Again, it's not a retroactive view, its a prospective issue. You're one of the more astute posters on the board. I can't imagine you'd prefer to have a lower pick than a higher pick. In every round. Saying you can find talent anywhere in the draft is childish. Of course there is talent everywhere. Having the MOST options available and being able to pick the TOP players on YOUR board as opposed to being usurped by another crappy team has to be your preference once you get to the draft. No? _
As I said, it's not an issue if preferring a lower pick. It's an issue that, at 6, a great player is still likely. The people I disagree with are arguing you can only get garbage at 6.
to worry about missing out on the top pick in the draft because you won a game is silly.
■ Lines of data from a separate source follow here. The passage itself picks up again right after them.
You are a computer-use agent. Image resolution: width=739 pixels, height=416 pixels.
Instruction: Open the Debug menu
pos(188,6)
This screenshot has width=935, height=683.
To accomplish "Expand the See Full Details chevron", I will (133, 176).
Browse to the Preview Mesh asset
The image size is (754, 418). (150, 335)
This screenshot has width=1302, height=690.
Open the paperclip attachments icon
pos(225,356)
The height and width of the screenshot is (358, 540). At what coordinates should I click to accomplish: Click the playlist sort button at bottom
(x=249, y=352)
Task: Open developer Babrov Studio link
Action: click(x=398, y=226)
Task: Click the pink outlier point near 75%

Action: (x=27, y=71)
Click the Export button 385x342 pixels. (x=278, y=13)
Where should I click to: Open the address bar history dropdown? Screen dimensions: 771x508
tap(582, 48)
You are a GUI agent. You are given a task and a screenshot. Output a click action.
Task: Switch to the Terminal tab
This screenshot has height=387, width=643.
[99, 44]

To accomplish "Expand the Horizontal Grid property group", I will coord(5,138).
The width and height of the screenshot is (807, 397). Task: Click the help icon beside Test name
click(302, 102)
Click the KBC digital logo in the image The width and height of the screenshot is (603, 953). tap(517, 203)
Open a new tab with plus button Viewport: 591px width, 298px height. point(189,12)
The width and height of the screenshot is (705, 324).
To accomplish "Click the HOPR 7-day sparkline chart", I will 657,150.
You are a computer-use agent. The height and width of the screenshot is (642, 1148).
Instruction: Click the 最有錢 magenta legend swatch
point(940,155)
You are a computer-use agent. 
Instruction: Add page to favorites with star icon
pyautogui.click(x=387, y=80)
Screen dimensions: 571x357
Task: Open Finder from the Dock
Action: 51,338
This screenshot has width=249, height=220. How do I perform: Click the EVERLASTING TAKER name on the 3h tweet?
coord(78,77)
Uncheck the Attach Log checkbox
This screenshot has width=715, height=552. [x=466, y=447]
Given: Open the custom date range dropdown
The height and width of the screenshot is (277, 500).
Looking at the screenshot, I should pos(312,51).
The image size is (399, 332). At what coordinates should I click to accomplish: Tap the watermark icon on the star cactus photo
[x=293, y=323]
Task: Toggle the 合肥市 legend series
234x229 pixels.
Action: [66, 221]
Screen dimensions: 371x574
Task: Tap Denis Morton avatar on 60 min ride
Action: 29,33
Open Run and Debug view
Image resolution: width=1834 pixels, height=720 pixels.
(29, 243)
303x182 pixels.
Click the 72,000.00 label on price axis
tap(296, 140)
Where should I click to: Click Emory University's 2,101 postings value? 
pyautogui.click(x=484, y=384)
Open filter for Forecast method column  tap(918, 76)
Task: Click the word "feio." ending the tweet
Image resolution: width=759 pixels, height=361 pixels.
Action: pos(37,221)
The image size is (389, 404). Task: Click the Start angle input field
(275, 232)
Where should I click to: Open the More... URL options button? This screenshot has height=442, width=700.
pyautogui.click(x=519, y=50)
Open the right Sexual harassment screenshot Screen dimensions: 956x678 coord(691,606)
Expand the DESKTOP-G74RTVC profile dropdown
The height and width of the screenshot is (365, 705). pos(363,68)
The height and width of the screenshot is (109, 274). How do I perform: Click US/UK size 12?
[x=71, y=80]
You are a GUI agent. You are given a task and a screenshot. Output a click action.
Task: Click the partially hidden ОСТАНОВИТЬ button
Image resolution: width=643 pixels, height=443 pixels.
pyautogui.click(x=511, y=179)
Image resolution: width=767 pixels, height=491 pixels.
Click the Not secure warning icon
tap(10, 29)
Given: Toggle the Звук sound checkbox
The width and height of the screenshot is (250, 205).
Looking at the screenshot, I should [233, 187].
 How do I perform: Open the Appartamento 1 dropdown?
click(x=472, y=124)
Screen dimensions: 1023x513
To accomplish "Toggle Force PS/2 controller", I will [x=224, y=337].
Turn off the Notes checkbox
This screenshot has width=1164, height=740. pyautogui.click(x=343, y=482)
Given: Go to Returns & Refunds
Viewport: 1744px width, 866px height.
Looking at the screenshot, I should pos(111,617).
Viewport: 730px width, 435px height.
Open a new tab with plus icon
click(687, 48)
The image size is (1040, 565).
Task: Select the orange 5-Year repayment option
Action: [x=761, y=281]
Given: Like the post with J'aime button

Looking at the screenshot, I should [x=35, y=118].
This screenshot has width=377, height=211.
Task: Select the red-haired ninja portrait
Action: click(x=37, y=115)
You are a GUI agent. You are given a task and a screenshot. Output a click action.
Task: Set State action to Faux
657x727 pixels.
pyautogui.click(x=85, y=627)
I'd much rather watch the game and come away feeling great about a hard fought win. If you're team is so bad that picking 1st versus 6th makes all the difference, then your team sucks and will probably always suck. In reality, WHERE you pick is far less important than WHO you pick. It seems like every year, all 32 teams pass on a superstar at least 3 times. I'd rather be the team that picks 32nd every year. You know, stroll in off the street with 5 minutes left in the draft and drop your envelope on the commiss's desk.
Not my argument. Never was. And I never said anything about tanking. That's someone projecting their agenda on the issue. _
Why does anyone care who people root for? Oh my god, someone thinks I'm a fake fan. I should bitch and moan on the internet. If you post on a message board, you're a real fan. People shouldn't be so insecure. Also who you root for has zero impact on what actually plays out lol. I like to look at those games as win-win. If the Jets win, great. If they lose, better draft pick, great.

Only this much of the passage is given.